Linked data can do the sort of thing that reference librarians do: Here’s what you’re looking for, but have you also seen this and this and that?

How do we evaluate the user interfaces we come up with? How do we know if it’s helped someone find something, put something into context, tell a story…?

We have two weird paradigms in the library community: Lucene-based indexes of metadata (e.g., Blacklight) vs. exhibit makers (e.g., Omeka). How to bring those together so exhibits are made through an index, and the flow through them is itself indexed and made findable and re-usable. (And then there’s the walking through a room and discovering relationships among things.)

How do we preserve the value of the subject classifications? [Here’s one idea: Stacklife :) ]

It’s important to keep one of the core functions of catalog: to identify and create identities for resources. A lot of our examples are facts, but in the Humanities what’s our role in maintaining identities around which we can hang relationships and maintain the disagreements among people. How do you help people navigate that problem space?

The Web’s taught us that the only way to find things is through search, but let’s remember the “link” in “linked data”: the ability to find the relationship between things you’ve found. E.g., the Google Knowledge Graph and Google fact panel are doing this to some degree. We’ve lost that, thanks to computers.

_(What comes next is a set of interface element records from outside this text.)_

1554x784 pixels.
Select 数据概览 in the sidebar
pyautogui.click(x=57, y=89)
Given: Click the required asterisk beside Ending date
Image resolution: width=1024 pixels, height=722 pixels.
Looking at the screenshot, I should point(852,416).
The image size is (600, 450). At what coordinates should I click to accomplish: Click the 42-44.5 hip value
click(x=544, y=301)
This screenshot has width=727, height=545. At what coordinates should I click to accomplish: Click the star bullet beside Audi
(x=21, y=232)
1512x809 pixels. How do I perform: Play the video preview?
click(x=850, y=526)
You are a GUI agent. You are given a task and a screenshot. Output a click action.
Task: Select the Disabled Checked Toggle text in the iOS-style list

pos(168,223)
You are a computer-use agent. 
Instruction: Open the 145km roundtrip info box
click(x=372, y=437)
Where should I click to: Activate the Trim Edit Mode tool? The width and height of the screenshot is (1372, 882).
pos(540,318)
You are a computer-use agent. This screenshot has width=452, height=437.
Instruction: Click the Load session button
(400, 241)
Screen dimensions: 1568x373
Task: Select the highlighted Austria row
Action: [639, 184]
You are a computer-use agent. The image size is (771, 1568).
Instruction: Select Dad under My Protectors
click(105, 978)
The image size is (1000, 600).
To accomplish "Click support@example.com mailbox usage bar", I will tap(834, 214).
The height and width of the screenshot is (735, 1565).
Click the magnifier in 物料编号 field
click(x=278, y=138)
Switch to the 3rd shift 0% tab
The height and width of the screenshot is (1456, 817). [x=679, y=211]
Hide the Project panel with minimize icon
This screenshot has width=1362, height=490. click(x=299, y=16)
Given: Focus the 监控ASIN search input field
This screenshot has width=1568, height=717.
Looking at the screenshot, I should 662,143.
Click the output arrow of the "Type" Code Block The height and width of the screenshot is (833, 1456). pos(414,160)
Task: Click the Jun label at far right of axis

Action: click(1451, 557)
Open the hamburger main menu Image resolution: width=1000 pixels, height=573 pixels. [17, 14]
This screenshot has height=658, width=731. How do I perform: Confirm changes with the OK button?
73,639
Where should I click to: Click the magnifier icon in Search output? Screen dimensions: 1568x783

People want to have debates and find conflicting information. It’s hard how to bring this into a search interface.

The Digital Mellini project digitized a specialized manuscript and opened up. Once something is digitized, there are pieces you cannot see with the human eye — e.g., marginal notes.

Other examples of the sort of thing that Corey is talking about:

  • Linking Lives. EACCPF (corporations persons and families).

  • SNACs [??] (“Facebook for dead people”) mines finding aids to find social relationships.

  • LinkSailor (RIP) traversed a many OWL sameAs relationships.

  • CultureSampo (Finnish)

  • Tim Sherratt‘s group has something coming out soon

People think that museum web sites are boring. At LODLAM we’re a bunch of data geeks and are the wrong people to be talking about user interfaces. Response: We should take the Apple route and give people what they don’t know they want. We should also be testing our models against how people think about the world.

“I have a lot of data. It’s very sparse and sometimes very concentrated. It’s hard to know what users want from it. I don’t know what’s going to be important to you. So we generate video games, using geodata to create the playing field.” That’s not a retrieval engine, but it’s a way to make use of the factoids.

Read “The Lean Startup.” The Minimum Viable Product is an important idea. Don’t underrate the role of the product owner in shaping a great project. (Me:) Having strong, usable, graphs that take advantage of what libraries know would be helpful.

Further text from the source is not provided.